Task: Render the records from the line containing "You are a computer-use" through the end of the records as a numbered list, skipping blank lines and leaving out the pictures.

Input data:
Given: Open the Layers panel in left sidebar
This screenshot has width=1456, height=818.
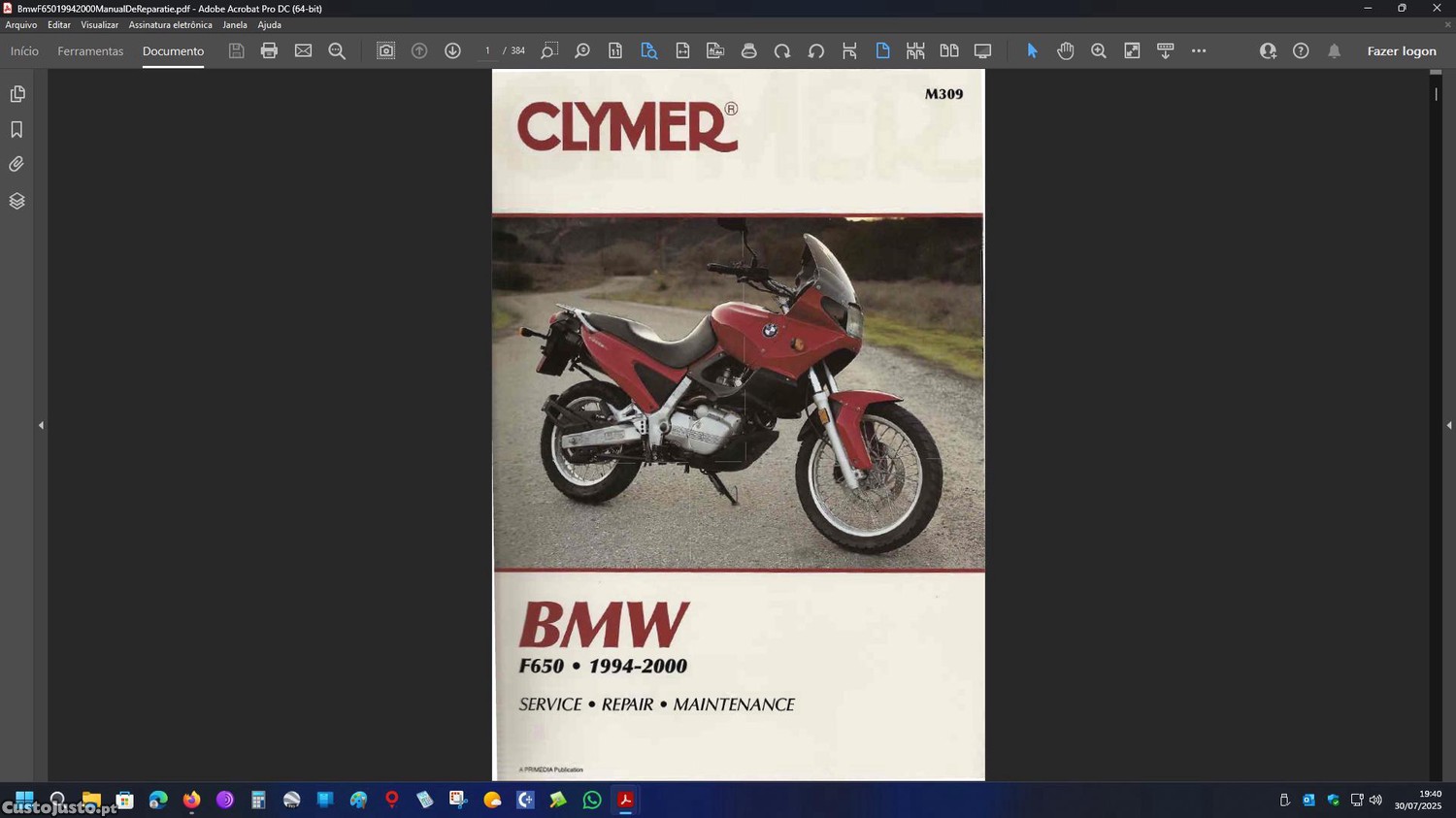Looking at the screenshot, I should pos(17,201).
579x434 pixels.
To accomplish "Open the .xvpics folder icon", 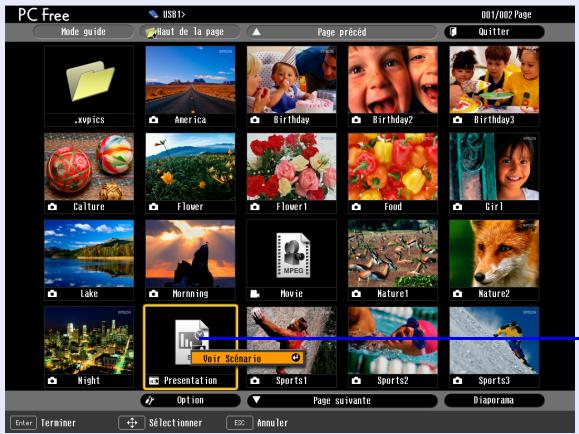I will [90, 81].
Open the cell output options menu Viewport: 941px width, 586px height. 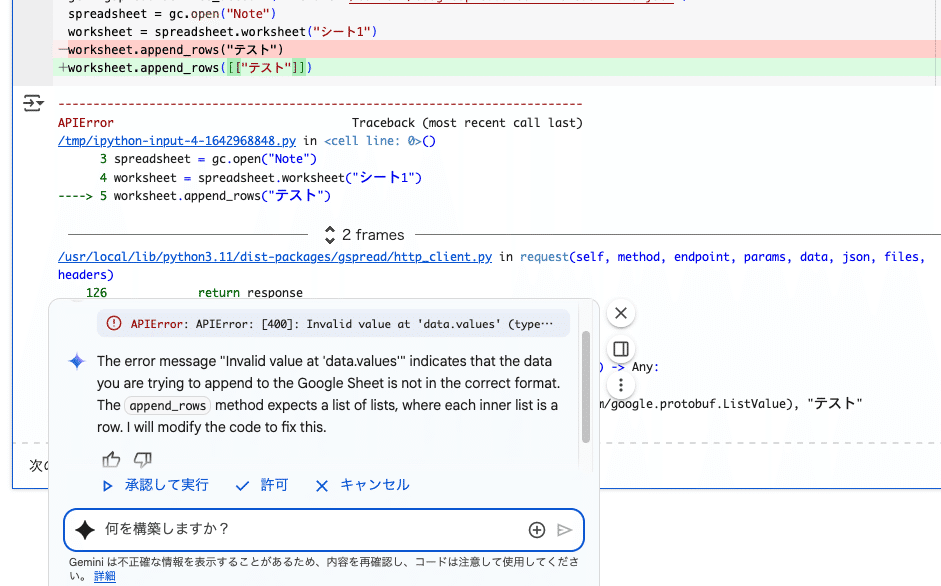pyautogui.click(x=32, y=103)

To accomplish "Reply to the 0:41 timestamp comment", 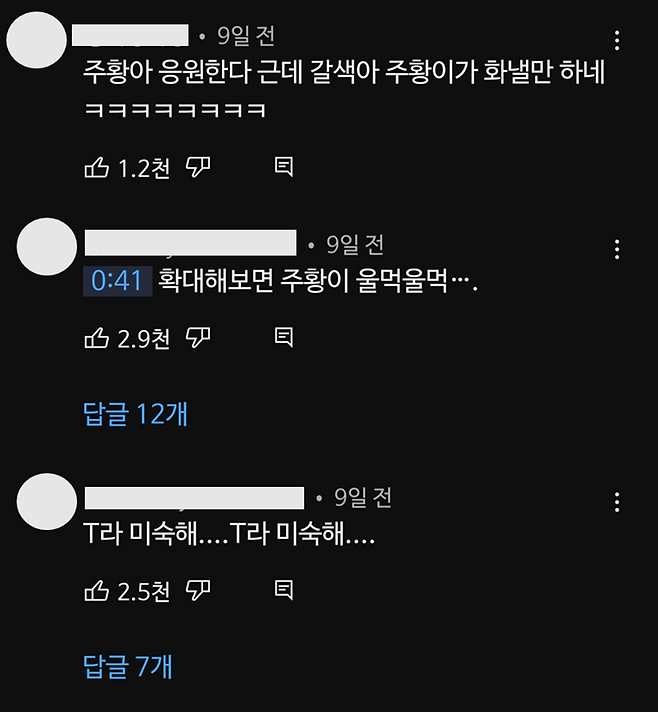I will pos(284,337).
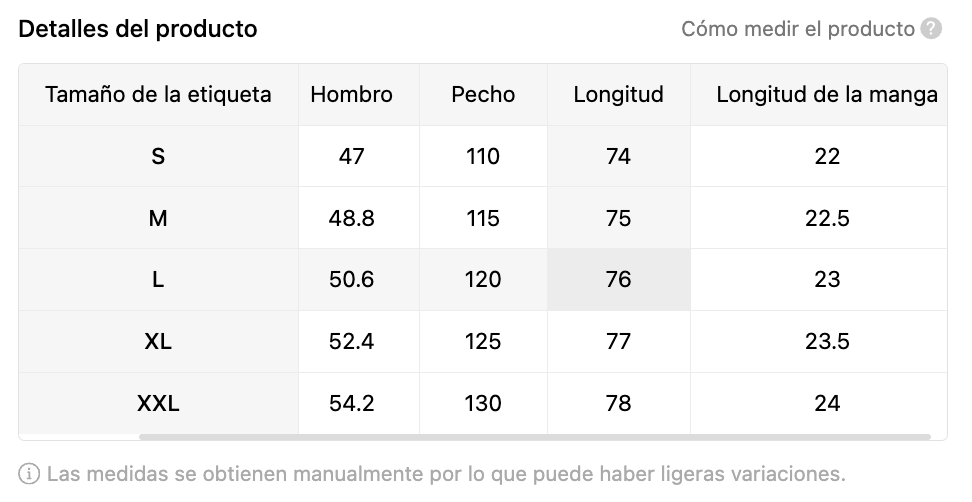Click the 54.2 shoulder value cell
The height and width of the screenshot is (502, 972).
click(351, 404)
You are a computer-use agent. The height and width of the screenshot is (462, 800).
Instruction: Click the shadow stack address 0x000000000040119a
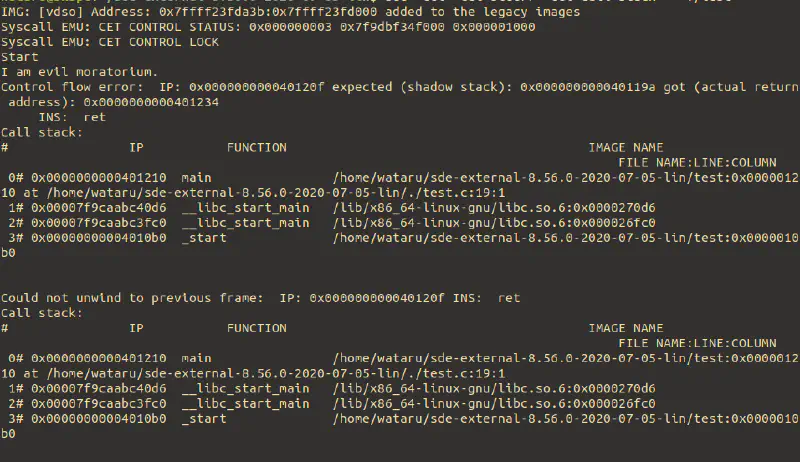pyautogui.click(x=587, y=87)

The solution:
1. You are a computer-use agent. The height and width of the screenshot is (462, 800).
2. Instruction: Click the shadow stack address 0x000000000040119a
3. pyautogui.click(x=587, y=87)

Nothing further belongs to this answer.